— AIM OF THE TASK —
The reply should consist of the entire listing, word for word.
----------
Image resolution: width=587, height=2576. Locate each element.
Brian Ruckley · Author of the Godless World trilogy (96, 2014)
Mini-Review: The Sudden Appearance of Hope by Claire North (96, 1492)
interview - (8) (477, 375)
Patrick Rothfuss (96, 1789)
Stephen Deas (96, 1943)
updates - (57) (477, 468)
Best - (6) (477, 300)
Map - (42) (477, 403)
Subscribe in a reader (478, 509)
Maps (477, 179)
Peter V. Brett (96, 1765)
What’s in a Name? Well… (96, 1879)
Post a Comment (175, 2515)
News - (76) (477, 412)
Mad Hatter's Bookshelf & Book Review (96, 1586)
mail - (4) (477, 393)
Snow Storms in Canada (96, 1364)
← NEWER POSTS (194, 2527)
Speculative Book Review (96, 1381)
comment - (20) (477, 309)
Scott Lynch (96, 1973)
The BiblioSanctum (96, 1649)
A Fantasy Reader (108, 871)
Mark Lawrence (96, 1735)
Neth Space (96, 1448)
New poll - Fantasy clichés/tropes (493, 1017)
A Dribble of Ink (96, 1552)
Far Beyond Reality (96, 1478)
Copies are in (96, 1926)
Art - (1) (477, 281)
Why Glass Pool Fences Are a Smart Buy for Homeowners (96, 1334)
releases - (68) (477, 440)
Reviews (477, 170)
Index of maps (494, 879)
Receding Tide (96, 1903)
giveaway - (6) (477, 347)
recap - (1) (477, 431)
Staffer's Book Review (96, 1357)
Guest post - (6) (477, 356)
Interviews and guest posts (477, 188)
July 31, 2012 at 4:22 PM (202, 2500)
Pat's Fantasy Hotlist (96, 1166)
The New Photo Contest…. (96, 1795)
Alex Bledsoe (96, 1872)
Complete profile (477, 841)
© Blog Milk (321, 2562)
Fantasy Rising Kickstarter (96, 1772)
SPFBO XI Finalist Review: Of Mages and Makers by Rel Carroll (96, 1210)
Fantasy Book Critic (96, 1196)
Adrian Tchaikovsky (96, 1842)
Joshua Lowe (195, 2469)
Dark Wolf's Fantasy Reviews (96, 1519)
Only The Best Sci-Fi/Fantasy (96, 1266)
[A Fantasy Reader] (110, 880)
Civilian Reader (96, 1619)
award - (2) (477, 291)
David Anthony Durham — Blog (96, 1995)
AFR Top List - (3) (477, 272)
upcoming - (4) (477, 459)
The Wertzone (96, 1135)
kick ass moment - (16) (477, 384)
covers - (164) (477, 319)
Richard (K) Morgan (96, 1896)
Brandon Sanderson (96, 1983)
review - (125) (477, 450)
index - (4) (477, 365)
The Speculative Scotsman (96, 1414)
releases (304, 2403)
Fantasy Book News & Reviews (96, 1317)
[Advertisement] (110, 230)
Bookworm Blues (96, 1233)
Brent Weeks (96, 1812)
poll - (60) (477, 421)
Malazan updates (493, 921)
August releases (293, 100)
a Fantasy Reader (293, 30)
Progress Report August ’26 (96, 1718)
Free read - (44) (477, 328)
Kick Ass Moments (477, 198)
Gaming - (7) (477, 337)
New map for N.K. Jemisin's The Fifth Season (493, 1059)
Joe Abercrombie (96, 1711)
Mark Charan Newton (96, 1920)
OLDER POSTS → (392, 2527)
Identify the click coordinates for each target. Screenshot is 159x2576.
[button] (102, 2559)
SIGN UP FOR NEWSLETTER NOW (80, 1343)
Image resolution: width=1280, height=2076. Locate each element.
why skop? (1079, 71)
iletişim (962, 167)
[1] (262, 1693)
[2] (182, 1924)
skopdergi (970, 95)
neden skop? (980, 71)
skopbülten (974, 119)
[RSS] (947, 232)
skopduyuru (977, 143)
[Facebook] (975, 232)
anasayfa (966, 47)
----------
— RESPONSE —
Image resolution: width=587, height=2576. Locate each element.
Brian Ruckley · Author of the Godless World trilogy (96, 2014)
Mini-Review: The Sudden Appearance of Hope by Claire North (96, 1492)
interview - (8) (477, 375)
Patrick Rothfuss (96, 1789)
Stephen Deas (96, 1943)
updates - (57) (477, 468)
Best - (6) (477, 300)
Map - (42) (477, 403)
Subscribe in a reader (478, 509)
Maps (477, 179)
Peter V. Brett (96, 1765)
What’s in a Name? Well… (96, 1879)
Post a Comment (175, 2515)
News - (76) (477, 412)
Mad Hatter's Bookshelf & Book Review (96, 1586)
mail - (4) (477, 393)
Snow Storms in Canada (96, 1364)
← NEWER POSTS (194, 2527)
Speculative Book Review (96, 1381)
comment - (20) (477, 309)
Scott Lynch (96, 1973)
The BiblioSanctum (96, 1649)
A Fantasy Reader (108, 871)
Mark Lawrence (96, 1735)
Neth Space (96, 1448)
New poll - Fantasy clichés/tropes (493, 1017)
A Dribble of Ink (96, 1552)
Far Beyond Reality (96, 1478)
Copies are in (96, 1926)
Art - (1) (477, 281)
Why Glass Pool Fences Are a Smart Buy for Homeowners (96, 1334)
releases - (68) (477, 440)
Reviews (477, 170)
Index of maps (494, 879)
Receding Tide (96, 1903)
giveaway - (6) (477, 347)
recap - (1) (477, 431)
Staffer's Book Review (96, 1357)
Guest post - (6) (477, 356)
Interviews and guest posts (477, 188)
July 31, 2012 at 4:22 PM (202, 2500)
Pat's Fantasy Hotlist (96, 1166)
The New Photo Contest…. (96, 1795)
Alex Bledsoe (96, 1872)
Complete profile (477, 841)
© Blog Milk (321, 2562)
Fantasy Rising Kickstarter (96, 1772)
SPFBO XI Finalist Review: Of Mages and Makers by Rel Carroll (96, 1210)
Fantasy Book Critic (96, 1196)
Adrian Tchaikovsky (96, 1842)
Joshua Lowe (195, 2469)
Dark Wolf's Fantasy Reviews (96, 1519)
Only The Best Sci-Fi/Fantasy (96, 1266)
[A Fantasy Reader] (110, 880)
Civilian Reader (96, 1619)
award - (2) (477, 291)
David Anthony Durham — Blog (96, 1995)
AFR Top List - (3) (477, 272)
upcoming - (4) (477, 459)
The Wertzone (96, 1135)
kick ass moment - (16) (477, 384)
covers - (164) (477, 319)
Richard (K) Morgan (96, 1896)
Brandon Sanderson (96, 1983)
review - (125) (477, 450)
index - (4) (477, 365)
The Speculative Scotsman (96, 1414)
releases (304, 2403)
Fantasy Book News & Reviews (96, 1317)
[Advertisement] (110, 230)
Bookworm Blues (96, 1233)
Brent Weeks (96, 1812)
poll - (60) (477, 421)
Malazan updates (493, 921)
August releases (293, 100)
a Fantasy Reader (293, 30)
Progress Report August ’26 (96, 1718)
Free read - (44) (477, 328)
Kick Ass Moments (477, 198)
Gaming - (7) (477, 337)
New map for N.K. Jemisin's The Fifth Season (493, 1059)
Joe Abercrombie (96, 1711)
Mark Charan Newton (96, 1920)
OLDER POSTS → (392, 2527)
Identify the click coordinates for each target. Screenshot is 159x2576.
[button] (102, 2559)
SIGN UP FOR NEWSLETTER NOW (80, 1343)
Image resolution: width=1280, height=2076. Locate each element.
why skop? (1079, 71)
iletişim (962, 167)
[1] (262, 1693)
[2] (182, 1924)
skopdergi (970, 95)
neden skop? (980, 71)
skopbülten (974, 119)
[RSS] (947, 232)
skopduyuru (977, 143)
[Facebook] (975, 232)
anasayfa (966, 47)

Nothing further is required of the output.